Task data section start

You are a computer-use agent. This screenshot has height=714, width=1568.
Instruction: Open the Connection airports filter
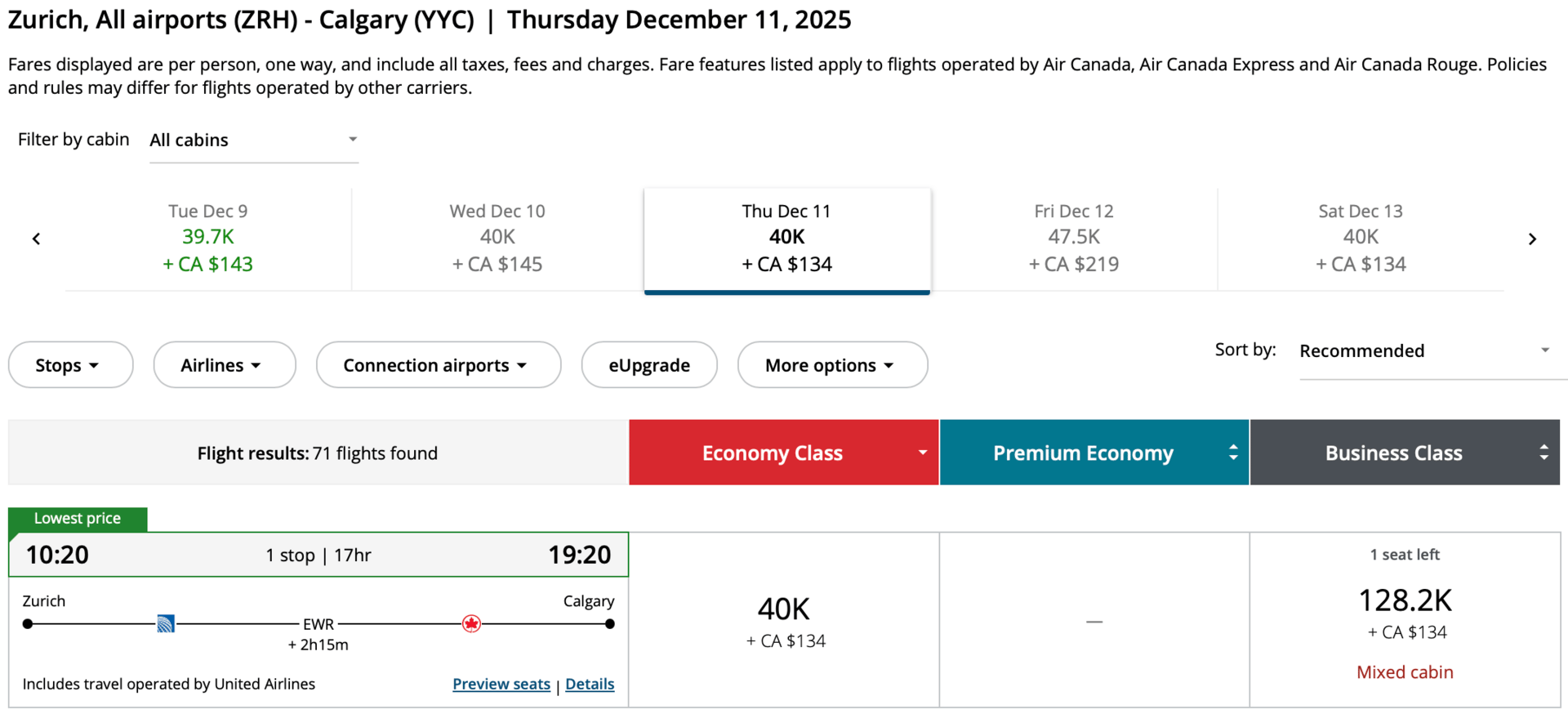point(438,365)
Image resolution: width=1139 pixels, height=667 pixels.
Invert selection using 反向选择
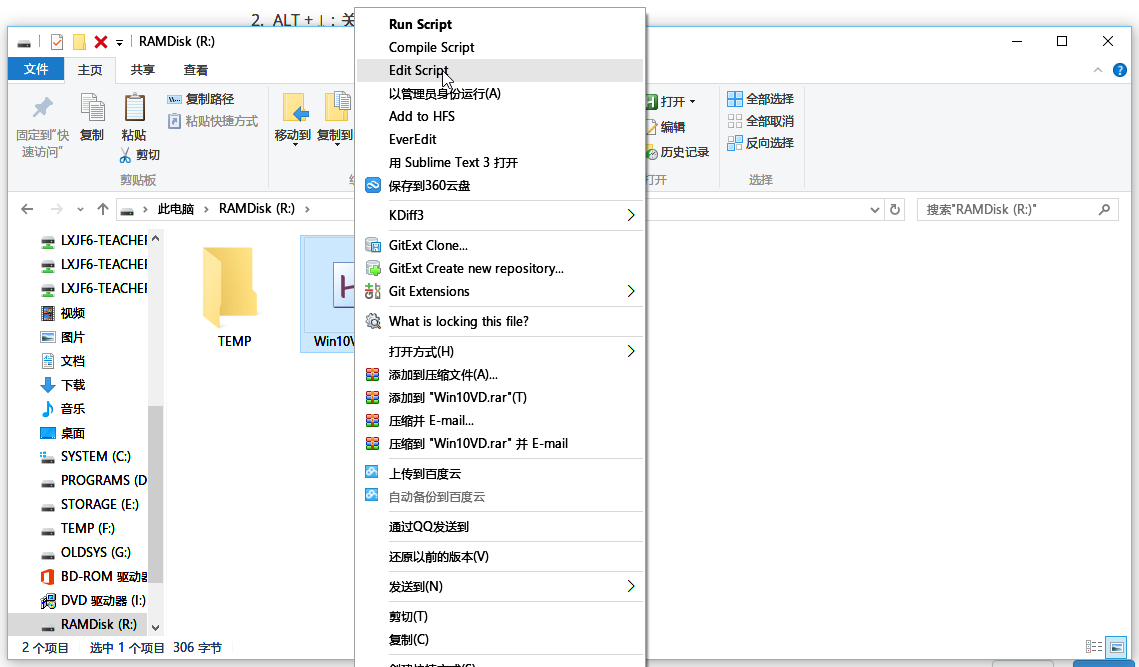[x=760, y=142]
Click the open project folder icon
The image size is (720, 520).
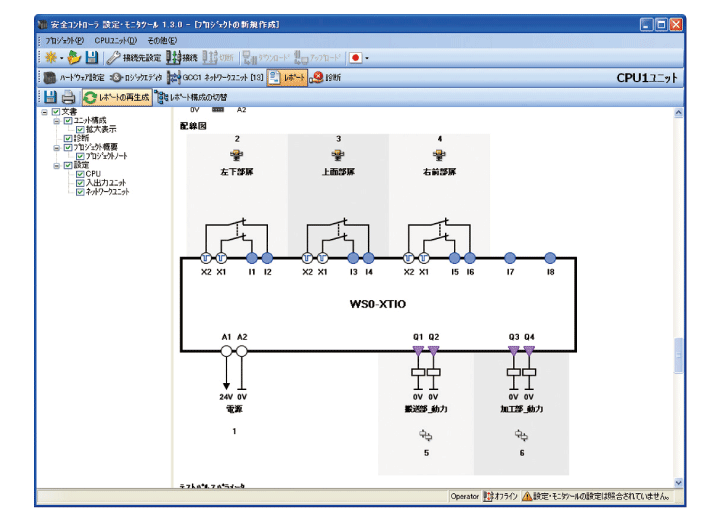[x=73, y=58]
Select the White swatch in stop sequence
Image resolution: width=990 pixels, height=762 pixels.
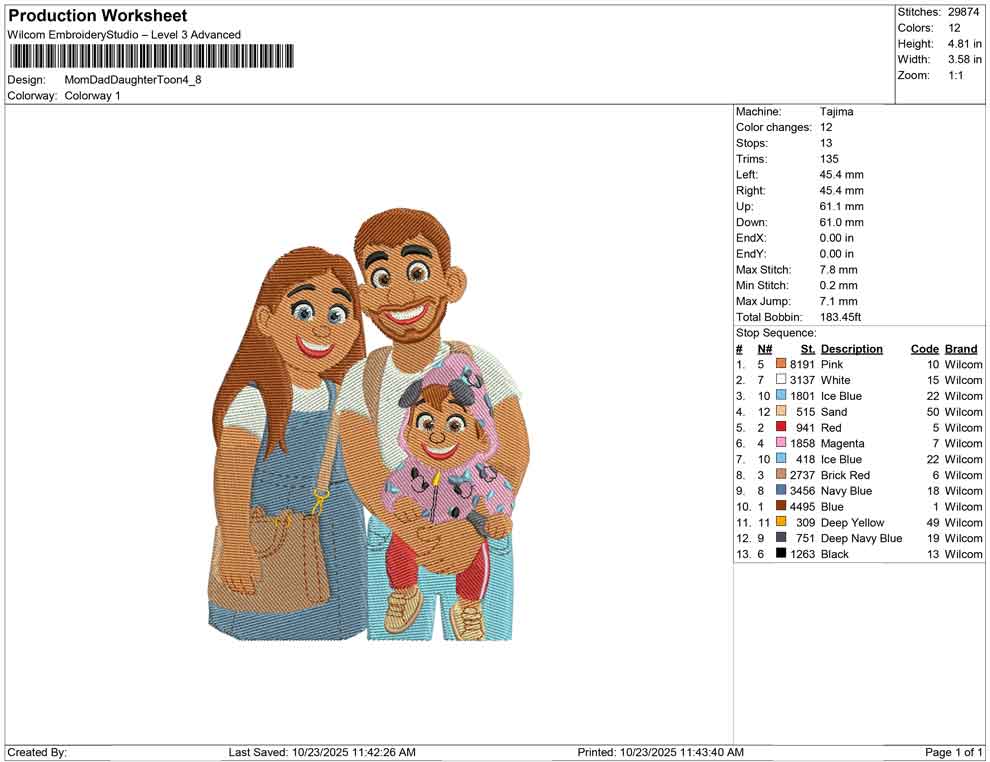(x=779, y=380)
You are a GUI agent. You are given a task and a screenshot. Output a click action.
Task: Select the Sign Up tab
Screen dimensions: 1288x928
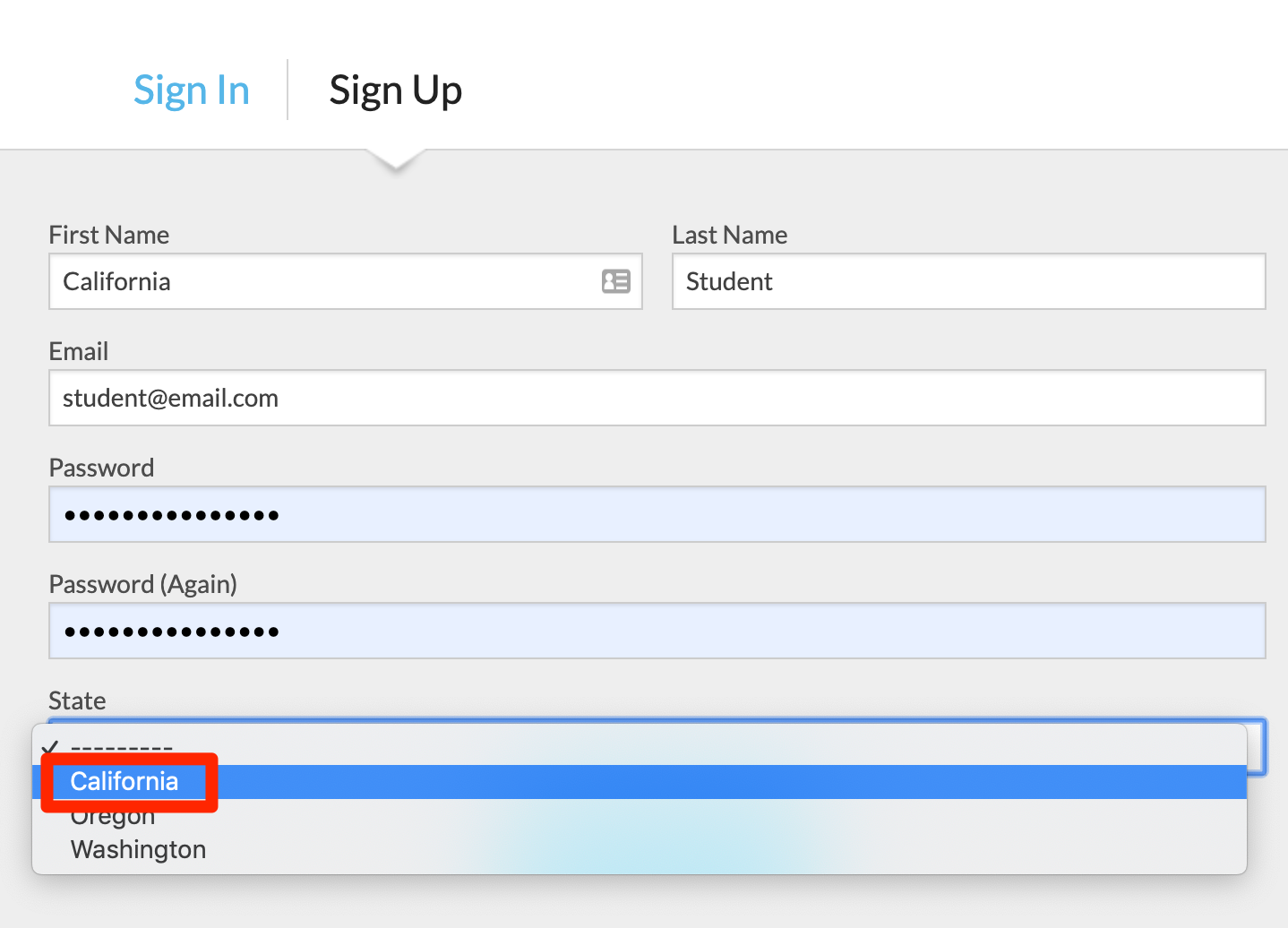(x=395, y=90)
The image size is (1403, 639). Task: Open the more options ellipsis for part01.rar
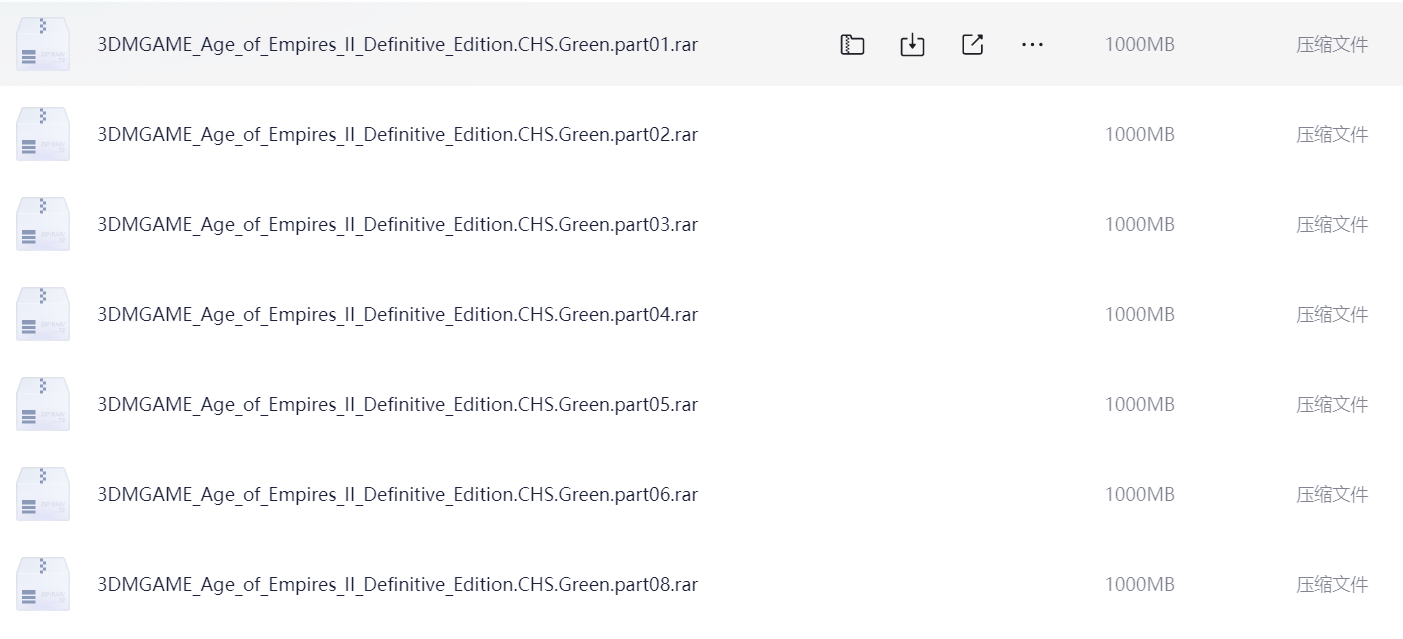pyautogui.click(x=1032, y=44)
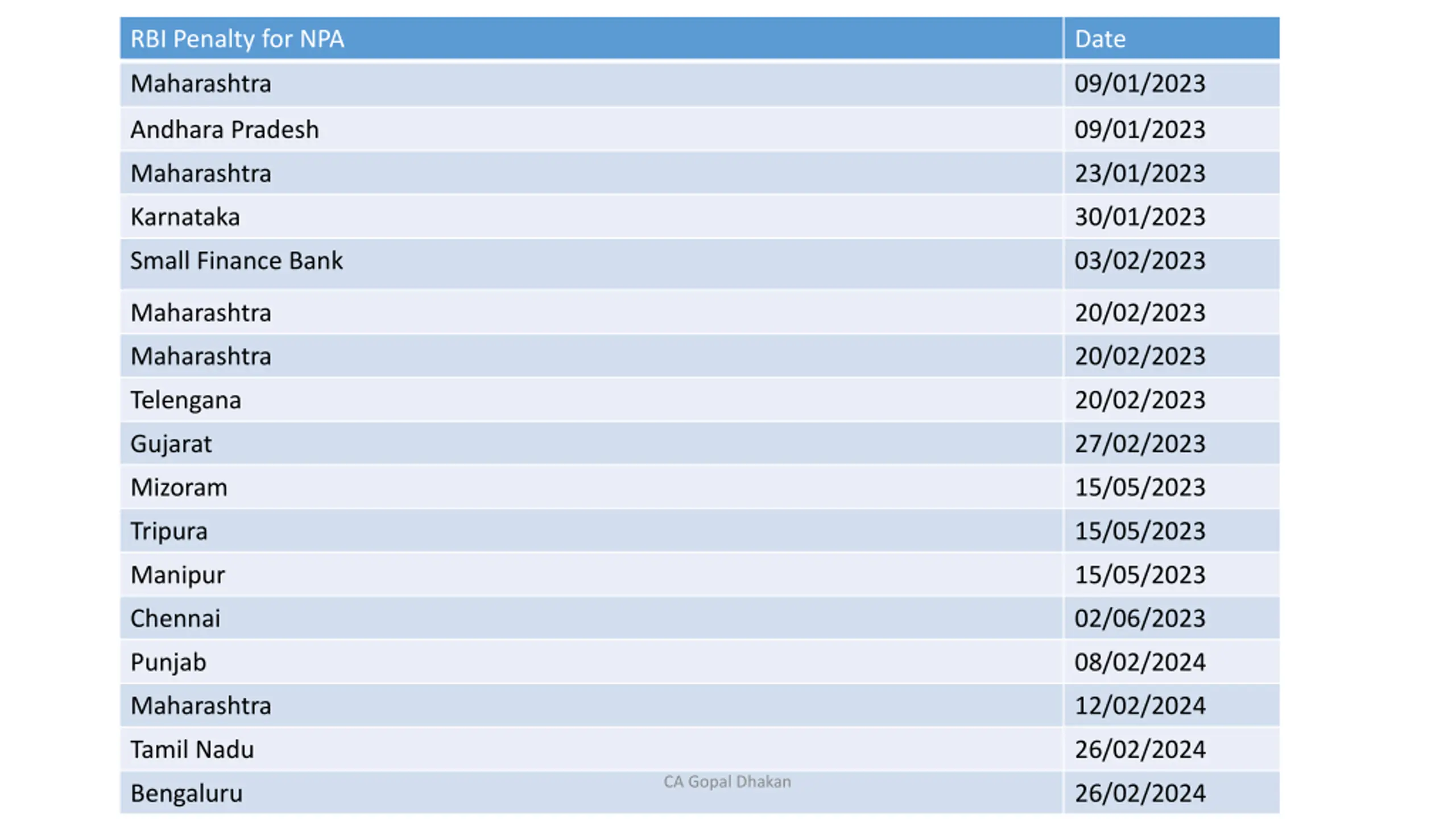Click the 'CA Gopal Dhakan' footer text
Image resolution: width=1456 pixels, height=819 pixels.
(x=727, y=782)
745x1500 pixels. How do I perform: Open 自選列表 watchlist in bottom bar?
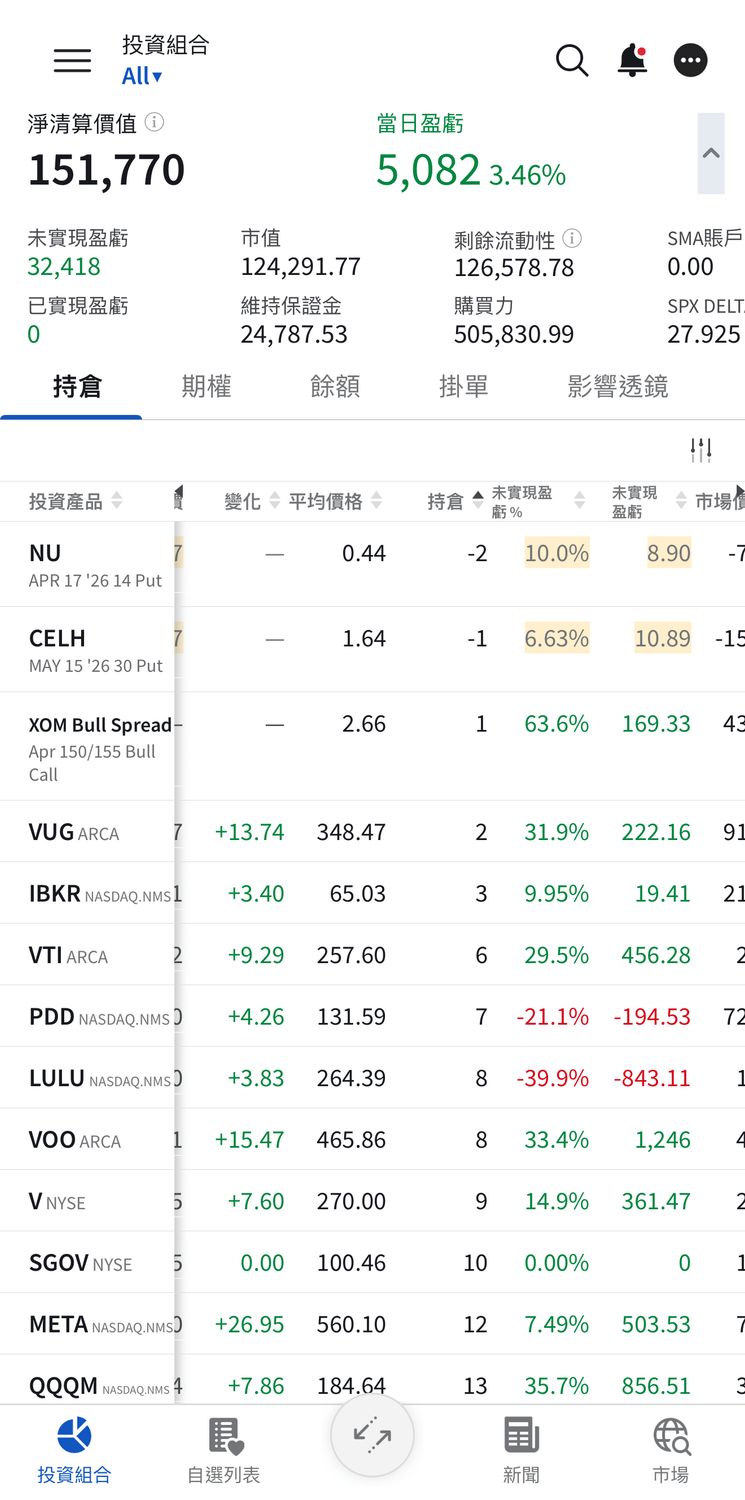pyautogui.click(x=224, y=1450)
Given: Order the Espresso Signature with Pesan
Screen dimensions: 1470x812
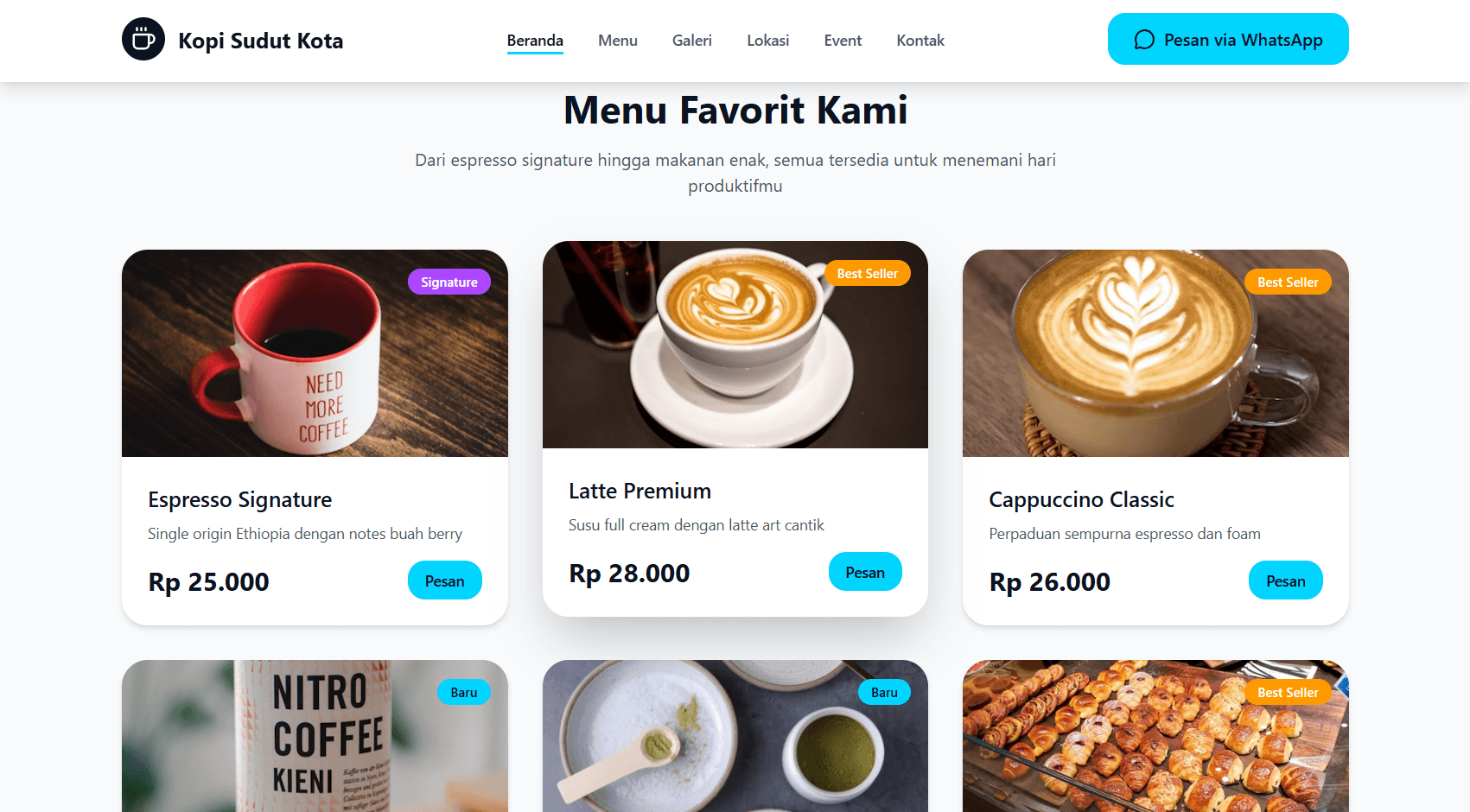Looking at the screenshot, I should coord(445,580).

Task data section end

#### Task requirements:
A word-for-word copy of the records is needed, with no pictures carried over.

#### Task response:
You are a computer-use agent. This screenshot has height=714, width=1568.
Instruction: Open the Connection airports filter
point(438,365)
Image resolution: width=1139 pixels, height=667 pixels.
Invert selection using 反向选择
[x=760, y=142]
Click the open project folder icon
The image size is (720, 520).
[x=73, y=58]
Select the White swatch in stop sequence
Image resolution: width=990 pixels, height=762 pixels.
(x=779, y=380)
You are a GUI agent. You are given a task and a screenshot. Output a click action.
Task: Select the Sign Up tab
Screen dimensions: 1288x928
(x=395, y=90)
The image size is (1403, 639). Task: Open the more options ellipsis for part01.rar
pyautogui.click(x=1032, y=44)
Click the 'CA Gopal Dhakan' footer text
Image resolution: width=1456 pixels, height=819 pixels.
(x=727, y=782)
745x1500 pixels. How do I perform: Open 自選列表 watchlist in bottom bar?
pyautogui.click(x=224, y=1450)
Given: Order the Espresso Signature with Pesan
Screen dimensions: 1470x812
Looking at the screenshot, I should coord(445,580).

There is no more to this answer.